Remember, we’re always trying to balance playing optimal lineups with a little bit of risk-minimization. It’s smart to hedge against down weeks (or injuries to DeMarco Murray and Cecil Shorts) so that we don’t compromise the integrity of our bankrolls.


Double Mint Gum

With that said, I’m going to start playing some more double-ups (aka 50/50s). I really haven’t played too many this year, focusing on heads-up leagues and tournaments, but double-ups can be valuable. I’ve talked about double-ups in the past:

A 50/50 league—one that pays out the top half of all entrants—has similarities and differences to heads-up leagues. The primary difference comes in the volatility. If we were to track the inherent volatility of each league type based on the number of times a single lineup (the key being a single lineup) is entered into it, this is what we’d see. . .





Single Entry

High Volatility

Low Volatility

Multiple Entries

Low Volatility

High Volatility



The reason that 50/50s have low volatility if you’re not entering multiple leagues (or, more accurately, putting down a whole lot of money on them) is because you’ll almost always be rewarded for a dominant lineup and punished for a poor one. You won’t see that same sort of oh-crap-I’m-facing-a-180-point-opponent-and-can’t-win phenomenon that you might in a heads-up league. The more people in your 50/50 league, the greater the probability that your great lineup will be rewarded.

On the opposite side of the coin, entering your optimal lineup into more and more 50/50 leagues doesn’t limit risk like it does in heads-up tournaments. When you enter additional 50/50s, all you’re doing is increasing instability by forcing yourself to have a great week. Yes, you can have monster profits if you have an outstanding lineup, but a bottom 20 percent lineup won’t return anything. If you wager 30 percent of your bankroll on a lineup in 50/50 leagues and proceed to finish in the bottom quarter of teams, you just lost 30 percent of your bankroll.
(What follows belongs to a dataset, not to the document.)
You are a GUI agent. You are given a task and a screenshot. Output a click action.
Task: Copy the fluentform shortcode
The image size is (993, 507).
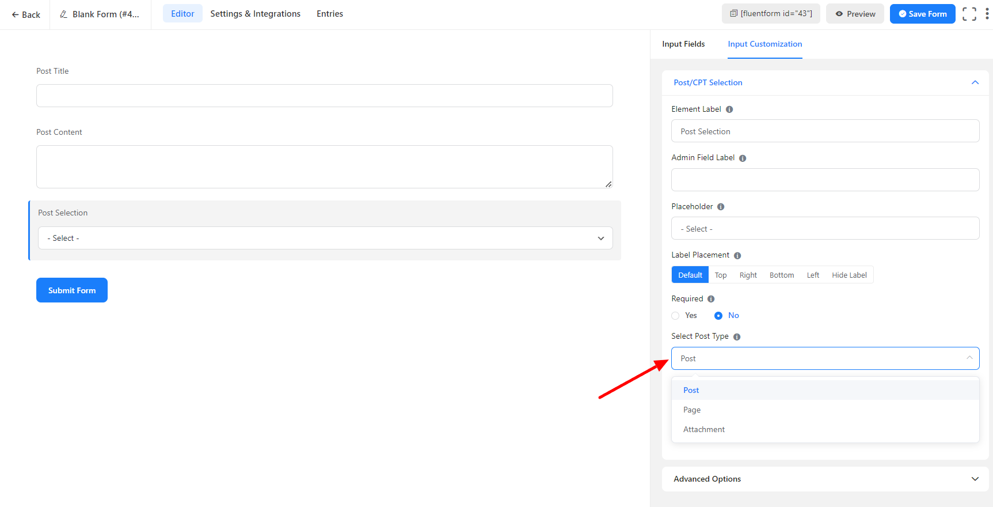coord(771,14)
You don’t always have to minimize risk at all costs, but you don’t want so much volatility that a couple of bad weeks will drive you bankrupt.

Basically, we can treat 50/50s almost as we do DraftKings tournaments, sticking to a core group of optimal players, but diversifying lineups just a bit more than normal to reduce some of the multi-entry volatility. So that’s the plan of attack this week as I try to ramp up the pace of bankroll growth.


Some Week 7 Favorites

I gave you some “sneaky sits” on FanDuel and on DraftKings this week, so I’ll take this time to quickly hit on some players I like across the majority of sites. For more, see our site-specific Value Reports in the left-hand navigation column. 


QB Eli Manning vs. MIN

How did I get to the point that I’m relying on Eli Manning on a weekly basis? What’s wrong with me? Should I seek help?

I’m bullish on Manning because he’s really cheap on most sites, but he’s one of the few bottom-priced quarterbacks who can legitimately give you a monster day. Manning can go for 450 yards and four touchdowns at any time, and you just won’t get that from Alex Smith, Terrelle Pryor, or some of the other min-priced value plays.


RB Matt Forte vs. WSH

I’ll have more exposure to Forte in Week 7 than any other player. He’s underpriced across the board, giving you potentially elite production for a second-tier price.


WR Antonio Brown vs. BAL

I’ve explained that Brown is one of the few speedy receivers I like in heads-up play because he’s not actually big-play dependent. He has the downfield ability to give you 200-yard potential, but he also sees a ton of short targets on screens and hot routes. He basically has the safety of the slot receiver with an elite ceiling to boot, so I anticipate having a bunch of exposure to him in PPR leagues moving forward.


TE Jordan Cameron @GB

Cameron has been quiet of late, so his salary has dropped just a bit. This isn’t your typical Eddie Royal-esque early-season breakout player who comes back to reality, though. Cameron is a true talent who is going to emerge as one of the game’s consistently elite tight ends. Although he might still seem expensive, this is really a time to buy low.